╭──

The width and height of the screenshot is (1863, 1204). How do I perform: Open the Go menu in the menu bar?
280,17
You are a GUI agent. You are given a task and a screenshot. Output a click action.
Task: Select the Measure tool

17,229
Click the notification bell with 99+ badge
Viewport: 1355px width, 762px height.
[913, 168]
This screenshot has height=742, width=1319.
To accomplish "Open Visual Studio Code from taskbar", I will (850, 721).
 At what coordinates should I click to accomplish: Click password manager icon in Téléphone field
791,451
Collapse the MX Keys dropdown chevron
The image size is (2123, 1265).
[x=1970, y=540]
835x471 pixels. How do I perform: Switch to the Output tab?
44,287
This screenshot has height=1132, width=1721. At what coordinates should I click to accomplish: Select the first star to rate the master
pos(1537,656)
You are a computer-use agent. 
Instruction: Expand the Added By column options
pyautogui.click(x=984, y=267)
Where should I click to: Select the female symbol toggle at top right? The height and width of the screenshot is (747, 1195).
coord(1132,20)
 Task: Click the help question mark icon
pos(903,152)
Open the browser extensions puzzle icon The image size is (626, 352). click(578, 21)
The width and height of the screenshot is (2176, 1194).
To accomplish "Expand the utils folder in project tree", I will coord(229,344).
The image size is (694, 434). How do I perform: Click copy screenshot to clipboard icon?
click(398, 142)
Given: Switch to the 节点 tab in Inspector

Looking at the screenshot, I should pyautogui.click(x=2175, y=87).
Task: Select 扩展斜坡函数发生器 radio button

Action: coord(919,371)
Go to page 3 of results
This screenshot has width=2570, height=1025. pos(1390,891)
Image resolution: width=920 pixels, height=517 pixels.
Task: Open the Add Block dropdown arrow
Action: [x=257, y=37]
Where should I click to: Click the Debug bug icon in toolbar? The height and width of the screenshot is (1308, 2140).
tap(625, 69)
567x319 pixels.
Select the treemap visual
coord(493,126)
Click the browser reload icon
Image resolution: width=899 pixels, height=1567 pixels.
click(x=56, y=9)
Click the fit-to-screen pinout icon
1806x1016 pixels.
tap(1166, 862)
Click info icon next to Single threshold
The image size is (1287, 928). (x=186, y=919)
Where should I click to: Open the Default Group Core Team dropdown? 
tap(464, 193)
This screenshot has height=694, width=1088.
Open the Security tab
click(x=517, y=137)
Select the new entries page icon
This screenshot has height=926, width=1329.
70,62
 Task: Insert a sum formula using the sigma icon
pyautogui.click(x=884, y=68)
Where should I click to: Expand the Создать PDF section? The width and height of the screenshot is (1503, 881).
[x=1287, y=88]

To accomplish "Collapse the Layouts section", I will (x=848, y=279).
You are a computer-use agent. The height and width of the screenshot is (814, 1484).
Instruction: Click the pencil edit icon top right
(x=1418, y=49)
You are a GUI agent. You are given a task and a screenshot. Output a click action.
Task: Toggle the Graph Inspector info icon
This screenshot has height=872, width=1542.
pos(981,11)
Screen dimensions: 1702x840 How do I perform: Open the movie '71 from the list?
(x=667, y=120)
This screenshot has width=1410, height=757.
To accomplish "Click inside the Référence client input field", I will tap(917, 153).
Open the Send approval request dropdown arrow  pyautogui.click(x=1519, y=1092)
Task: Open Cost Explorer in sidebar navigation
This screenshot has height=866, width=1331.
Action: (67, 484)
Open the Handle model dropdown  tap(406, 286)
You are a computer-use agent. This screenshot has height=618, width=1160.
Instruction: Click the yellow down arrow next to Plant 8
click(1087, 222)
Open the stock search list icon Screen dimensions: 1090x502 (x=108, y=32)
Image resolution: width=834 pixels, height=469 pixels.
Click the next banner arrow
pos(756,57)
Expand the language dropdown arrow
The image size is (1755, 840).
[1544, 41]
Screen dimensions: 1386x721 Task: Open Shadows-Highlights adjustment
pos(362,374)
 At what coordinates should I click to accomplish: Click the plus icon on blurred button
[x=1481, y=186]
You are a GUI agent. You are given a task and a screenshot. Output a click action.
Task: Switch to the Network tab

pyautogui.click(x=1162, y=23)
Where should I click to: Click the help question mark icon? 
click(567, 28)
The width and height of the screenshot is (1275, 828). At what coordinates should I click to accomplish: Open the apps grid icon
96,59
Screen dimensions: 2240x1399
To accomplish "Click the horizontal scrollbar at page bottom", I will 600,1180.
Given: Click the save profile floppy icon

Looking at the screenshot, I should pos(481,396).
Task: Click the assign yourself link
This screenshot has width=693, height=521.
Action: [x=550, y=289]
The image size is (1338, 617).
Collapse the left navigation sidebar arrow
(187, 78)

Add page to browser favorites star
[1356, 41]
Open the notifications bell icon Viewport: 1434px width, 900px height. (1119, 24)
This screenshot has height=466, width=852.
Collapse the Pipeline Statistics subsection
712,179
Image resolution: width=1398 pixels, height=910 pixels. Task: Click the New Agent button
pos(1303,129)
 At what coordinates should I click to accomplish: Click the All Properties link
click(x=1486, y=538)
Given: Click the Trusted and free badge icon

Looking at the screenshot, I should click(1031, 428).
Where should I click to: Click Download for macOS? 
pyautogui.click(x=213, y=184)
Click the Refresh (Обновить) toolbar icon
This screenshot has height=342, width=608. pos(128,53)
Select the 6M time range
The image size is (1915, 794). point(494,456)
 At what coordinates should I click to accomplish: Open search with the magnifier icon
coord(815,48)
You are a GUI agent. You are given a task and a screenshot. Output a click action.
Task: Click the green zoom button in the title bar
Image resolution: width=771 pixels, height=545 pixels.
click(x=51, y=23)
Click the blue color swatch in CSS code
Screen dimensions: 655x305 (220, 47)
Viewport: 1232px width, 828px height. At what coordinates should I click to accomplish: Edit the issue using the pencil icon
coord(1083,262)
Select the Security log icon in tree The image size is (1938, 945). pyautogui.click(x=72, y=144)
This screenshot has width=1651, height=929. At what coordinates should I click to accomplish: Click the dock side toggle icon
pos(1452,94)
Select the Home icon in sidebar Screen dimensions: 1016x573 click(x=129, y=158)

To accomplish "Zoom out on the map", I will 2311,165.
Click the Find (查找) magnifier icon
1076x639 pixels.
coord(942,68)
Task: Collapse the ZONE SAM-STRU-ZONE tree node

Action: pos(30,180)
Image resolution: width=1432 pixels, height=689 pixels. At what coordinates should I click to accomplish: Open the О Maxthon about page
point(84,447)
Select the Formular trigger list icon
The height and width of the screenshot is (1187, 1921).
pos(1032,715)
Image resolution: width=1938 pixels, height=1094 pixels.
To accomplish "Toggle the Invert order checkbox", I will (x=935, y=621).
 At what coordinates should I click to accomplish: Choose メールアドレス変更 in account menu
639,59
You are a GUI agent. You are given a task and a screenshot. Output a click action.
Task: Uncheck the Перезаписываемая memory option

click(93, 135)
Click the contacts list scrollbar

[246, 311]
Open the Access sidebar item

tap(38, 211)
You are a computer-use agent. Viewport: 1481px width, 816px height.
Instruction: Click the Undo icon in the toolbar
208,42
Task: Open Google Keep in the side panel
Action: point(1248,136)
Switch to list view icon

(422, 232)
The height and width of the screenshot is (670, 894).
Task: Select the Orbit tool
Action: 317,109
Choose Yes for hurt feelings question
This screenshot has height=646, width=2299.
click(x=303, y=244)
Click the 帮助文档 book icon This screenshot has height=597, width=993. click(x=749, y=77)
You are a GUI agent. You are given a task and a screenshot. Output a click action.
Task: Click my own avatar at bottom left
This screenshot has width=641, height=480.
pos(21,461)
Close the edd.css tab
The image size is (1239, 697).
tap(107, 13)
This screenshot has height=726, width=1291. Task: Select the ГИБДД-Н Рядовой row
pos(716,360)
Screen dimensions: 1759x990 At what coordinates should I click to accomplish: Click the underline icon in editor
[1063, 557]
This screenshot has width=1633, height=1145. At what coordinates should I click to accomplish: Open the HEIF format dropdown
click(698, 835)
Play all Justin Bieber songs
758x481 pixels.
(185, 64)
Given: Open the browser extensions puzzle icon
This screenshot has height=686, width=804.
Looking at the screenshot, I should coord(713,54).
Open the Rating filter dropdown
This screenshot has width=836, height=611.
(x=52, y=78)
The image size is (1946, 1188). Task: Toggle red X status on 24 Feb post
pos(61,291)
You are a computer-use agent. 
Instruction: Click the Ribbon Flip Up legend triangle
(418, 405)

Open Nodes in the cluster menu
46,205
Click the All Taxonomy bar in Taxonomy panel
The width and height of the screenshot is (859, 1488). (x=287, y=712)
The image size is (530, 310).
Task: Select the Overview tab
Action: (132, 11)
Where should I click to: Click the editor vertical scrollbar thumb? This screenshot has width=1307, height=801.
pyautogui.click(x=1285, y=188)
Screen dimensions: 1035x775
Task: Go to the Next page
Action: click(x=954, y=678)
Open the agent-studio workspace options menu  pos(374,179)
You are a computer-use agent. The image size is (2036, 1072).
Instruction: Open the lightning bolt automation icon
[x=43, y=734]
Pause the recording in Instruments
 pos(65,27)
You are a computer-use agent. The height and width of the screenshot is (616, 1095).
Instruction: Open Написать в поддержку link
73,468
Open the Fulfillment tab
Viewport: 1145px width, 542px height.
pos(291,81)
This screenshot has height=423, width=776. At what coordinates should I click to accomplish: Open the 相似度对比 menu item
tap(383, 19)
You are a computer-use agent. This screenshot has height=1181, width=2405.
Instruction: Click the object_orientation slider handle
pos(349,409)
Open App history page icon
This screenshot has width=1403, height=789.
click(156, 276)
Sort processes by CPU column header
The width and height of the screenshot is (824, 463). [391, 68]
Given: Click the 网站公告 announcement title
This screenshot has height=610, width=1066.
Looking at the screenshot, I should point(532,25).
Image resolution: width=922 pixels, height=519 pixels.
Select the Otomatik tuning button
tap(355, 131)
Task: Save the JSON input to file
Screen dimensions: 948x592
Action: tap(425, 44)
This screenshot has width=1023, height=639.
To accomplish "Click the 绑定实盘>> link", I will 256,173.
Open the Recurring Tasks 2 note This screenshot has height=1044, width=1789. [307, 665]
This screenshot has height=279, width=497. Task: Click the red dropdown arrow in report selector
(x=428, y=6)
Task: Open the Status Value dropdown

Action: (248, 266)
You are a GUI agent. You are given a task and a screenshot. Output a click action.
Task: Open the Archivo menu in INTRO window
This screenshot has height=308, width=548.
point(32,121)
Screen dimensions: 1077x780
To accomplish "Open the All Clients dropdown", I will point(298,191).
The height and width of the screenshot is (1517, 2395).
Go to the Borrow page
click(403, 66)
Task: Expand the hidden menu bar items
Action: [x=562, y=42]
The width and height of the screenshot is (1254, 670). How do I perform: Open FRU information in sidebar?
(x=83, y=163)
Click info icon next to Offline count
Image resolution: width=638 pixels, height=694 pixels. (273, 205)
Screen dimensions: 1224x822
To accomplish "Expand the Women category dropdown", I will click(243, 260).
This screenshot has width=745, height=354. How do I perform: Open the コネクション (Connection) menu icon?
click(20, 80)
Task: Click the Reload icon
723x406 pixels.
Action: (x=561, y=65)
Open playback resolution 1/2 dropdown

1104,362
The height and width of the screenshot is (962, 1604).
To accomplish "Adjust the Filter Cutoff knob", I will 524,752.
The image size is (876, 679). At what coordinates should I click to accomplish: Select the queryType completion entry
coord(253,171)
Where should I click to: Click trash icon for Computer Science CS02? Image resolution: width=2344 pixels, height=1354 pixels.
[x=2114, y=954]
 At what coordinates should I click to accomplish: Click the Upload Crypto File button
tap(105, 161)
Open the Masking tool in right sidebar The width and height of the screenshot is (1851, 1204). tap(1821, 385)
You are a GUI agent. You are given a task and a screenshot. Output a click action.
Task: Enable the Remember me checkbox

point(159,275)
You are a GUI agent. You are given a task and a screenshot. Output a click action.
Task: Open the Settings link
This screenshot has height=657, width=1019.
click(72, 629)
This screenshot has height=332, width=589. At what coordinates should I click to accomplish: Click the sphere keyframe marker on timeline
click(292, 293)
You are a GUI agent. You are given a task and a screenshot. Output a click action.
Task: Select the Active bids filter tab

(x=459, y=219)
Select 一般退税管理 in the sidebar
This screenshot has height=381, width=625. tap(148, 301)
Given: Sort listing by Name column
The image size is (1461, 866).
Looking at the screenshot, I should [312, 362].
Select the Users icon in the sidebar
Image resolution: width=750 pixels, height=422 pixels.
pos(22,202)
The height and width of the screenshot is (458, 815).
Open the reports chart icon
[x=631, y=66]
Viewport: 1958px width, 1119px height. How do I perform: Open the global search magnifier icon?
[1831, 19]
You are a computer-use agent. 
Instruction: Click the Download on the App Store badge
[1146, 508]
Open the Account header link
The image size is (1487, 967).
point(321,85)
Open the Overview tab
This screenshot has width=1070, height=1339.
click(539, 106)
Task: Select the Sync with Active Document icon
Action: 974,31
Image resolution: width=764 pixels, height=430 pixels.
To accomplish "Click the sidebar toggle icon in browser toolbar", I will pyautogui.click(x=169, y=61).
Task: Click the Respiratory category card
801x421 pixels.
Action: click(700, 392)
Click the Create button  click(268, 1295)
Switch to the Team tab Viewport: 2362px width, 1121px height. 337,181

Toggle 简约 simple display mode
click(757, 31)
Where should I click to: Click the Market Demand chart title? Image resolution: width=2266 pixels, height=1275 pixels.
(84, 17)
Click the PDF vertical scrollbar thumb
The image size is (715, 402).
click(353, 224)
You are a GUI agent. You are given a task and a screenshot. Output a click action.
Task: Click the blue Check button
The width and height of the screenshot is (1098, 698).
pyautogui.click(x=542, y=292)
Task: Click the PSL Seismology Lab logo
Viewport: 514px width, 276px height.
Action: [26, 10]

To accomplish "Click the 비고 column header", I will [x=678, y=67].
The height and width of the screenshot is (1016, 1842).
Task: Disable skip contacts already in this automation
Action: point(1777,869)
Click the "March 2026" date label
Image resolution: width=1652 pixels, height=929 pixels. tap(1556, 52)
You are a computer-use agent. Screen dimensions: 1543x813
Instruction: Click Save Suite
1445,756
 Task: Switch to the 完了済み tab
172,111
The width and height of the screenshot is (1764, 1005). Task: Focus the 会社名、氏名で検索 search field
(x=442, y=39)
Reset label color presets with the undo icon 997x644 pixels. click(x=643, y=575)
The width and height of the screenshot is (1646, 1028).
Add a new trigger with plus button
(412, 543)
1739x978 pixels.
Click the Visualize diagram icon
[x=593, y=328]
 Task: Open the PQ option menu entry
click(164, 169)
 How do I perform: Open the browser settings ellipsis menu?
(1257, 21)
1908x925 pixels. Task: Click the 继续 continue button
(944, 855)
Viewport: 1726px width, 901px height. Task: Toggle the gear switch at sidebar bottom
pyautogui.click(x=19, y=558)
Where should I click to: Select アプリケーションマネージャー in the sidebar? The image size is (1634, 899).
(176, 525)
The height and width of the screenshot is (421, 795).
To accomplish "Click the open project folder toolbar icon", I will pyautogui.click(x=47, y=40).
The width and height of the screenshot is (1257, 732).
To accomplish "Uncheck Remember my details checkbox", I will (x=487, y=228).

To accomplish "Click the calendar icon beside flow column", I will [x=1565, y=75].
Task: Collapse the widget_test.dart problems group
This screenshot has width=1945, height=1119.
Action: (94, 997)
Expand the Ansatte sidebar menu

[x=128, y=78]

╰──

What is the number of lines in the data above that include the word "category"? Answer with that number only.

2